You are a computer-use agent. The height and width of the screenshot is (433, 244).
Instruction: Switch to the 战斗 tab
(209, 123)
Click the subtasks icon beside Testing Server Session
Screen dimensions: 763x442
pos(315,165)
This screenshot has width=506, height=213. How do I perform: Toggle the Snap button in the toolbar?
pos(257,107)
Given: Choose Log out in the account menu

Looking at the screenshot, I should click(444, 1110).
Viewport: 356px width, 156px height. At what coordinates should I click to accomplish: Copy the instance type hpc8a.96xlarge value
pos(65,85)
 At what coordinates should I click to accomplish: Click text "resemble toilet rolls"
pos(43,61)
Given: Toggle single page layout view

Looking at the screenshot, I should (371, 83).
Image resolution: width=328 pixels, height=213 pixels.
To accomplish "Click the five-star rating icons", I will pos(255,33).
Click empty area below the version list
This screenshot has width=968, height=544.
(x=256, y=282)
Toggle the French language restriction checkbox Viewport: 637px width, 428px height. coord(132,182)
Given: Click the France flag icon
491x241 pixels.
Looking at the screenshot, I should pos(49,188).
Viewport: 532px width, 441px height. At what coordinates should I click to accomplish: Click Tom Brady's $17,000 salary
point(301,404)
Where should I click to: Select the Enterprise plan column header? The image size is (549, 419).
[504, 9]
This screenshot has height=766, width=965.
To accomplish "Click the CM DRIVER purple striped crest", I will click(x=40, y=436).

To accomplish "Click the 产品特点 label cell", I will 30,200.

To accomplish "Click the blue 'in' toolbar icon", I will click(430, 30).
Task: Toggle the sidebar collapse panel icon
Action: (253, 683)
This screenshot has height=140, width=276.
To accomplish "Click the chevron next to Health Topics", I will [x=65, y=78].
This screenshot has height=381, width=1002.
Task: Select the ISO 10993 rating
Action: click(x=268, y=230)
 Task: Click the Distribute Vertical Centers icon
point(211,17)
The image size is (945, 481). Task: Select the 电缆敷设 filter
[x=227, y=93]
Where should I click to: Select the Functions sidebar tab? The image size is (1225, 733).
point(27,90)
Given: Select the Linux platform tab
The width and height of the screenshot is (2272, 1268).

*****

◆ What this task involves ◆
Copy the rows from the one containing "This screenshot has height=140, width=276." down through the one containing "Action: click(x=268, y=230)", replacing "chevron" with "arrow" and leaving everything else unchanged.

◆ Answer to the problem ◆
This screenshot has height=140, width=276.
To accomplish "Click the arrow next to Health Topics", I will [x=65, y=78].
This screenshot has height=381, width=1002.
Task: Select the ISO 10993 rating
Action: click(x=268, y=230)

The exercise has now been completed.